Only one stretch of the data is wanted: the line containing "Task: Open the Help menu", the line containing "Task: Enable the", and every line between them, copied exactly.

Saved data entries
++++++++++
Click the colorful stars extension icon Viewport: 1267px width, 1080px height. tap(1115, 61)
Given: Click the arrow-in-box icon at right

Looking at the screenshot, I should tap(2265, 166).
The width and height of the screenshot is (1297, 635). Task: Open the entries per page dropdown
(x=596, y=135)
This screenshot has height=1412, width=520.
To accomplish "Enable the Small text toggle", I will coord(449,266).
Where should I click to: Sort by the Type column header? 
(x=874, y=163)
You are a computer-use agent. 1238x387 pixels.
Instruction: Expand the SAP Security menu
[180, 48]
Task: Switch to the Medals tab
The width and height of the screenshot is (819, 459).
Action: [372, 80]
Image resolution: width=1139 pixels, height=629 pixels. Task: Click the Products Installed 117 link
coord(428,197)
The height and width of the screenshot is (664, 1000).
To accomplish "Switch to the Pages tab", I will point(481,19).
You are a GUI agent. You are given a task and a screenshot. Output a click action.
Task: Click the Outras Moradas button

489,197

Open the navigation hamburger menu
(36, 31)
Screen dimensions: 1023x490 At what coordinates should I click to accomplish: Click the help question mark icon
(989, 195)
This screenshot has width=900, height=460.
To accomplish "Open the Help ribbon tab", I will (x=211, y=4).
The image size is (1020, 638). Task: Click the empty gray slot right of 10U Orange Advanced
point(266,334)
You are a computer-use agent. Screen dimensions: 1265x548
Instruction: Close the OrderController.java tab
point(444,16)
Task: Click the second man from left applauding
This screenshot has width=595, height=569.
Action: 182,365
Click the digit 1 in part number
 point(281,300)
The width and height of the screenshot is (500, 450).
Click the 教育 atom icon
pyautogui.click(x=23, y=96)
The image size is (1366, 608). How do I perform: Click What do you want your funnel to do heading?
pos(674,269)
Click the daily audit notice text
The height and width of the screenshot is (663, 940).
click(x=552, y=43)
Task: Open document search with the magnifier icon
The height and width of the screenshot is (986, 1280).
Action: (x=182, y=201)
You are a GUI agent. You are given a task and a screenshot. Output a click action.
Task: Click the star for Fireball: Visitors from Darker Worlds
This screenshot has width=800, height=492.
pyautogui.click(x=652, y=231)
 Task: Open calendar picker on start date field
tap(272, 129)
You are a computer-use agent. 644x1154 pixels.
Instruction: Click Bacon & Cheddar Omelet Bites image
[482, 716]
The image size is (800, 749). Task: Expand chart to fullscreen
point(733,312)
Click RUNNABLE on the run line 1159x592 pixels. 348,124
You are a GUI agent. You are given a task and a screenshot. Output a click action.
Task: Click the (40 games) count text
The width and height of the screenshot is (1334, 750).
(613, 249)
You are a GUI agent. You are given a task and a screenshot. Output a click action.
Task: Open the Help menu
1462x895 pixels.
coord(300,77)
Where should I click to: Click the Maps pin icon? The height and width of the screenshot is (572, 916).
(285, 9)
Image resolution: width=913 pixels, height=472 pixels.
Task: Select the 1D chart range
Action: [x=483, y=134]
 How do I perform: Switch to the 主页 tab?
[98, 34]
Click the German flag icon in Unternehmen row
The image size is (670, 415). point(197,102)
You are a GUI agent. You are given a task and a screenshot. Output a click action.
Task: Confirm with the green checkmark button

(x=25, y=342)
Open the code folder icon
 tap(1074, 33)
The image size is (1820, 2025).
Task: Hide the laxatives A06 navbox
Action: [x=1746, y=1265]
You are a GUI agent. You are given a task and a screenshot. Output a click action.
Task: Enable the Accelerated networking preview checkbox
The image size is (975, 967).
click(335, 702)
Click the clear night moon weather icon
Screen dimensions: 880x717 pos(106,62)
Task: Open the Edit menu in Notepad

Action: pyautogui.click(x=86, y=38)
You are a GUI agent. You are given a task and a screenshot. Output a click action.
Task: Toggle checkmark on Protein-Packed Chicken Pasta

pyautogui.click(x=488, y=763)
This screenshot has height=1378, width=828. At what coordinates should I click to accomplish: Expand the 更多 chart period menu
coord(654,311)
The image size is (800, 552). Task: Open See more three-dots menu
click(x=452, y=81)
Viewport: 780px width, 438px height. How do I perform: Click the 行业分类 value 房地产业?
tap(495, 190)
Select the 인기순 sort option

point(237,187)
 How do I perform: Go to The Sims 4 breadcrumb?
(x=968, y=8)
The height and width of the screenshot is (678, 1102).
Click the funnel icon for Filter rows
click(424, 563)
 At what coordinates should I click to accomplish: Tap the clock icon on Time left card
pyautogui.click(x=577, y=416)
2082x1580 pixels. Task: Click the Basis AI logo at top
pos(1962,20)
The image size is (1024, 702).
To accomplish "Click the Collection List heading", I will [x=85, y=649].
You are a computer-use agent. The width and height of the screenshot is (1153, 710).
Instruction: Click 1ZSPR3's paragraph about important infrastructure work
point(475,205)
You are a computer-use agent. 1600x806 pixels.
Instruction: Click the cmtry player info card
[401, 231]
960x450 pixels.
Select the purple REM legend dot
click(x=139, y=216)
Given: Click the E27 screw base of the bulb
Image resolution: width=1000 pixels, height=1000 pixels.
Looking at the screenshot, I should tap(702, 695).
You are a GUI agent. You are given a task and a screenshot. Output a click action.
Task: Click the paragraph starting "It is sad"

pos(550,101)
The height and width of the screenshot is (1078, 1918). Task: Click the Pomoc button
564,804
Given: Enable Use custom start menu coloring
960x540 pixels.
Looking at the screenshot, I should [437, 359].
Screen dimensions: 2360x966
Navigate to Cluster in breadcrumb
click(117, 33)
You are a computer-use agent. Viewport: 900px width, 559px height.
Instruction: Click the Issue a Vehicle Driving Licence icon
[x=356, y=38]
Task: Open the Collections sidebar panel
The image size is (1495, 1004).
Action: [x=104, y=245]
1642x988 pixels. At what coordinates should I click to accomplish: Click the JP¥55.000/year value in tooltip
++++++++++
■ EXERCISE SOLUTION
Task: Open the Help menu
1462x895 pixels.
coord(300,77)
Where should I click to: Click the Maps pin icon? The height and width of the screenshot is (572, 916).
(285, 9)
Image resolution: width=913 pixels, height=472 pixels.
Task: Select the 1D chart range
Action: [x=483, y=134]
 How do I perform: Switch to the 主页 tab?
[98, 34]
Click the German flag icon in Unternehmen row
The image size is (670, 415). point(197,102)
You are a GUI agent. You are given a task and a screenshot. Output a click action.
Task: Confirm with the green checkmark button

(x=25, y=342)
Open the code folder icon
 tap(1074, 33)
The image size is (1820, 2025).
Task: Hide the laxatives A06 navbox
Action: [x=1746, y=1265]
You are a GUI agent. You are given a task and a screenshot. Output a click action.
Task: Enable the Accelerated networking preview checkbox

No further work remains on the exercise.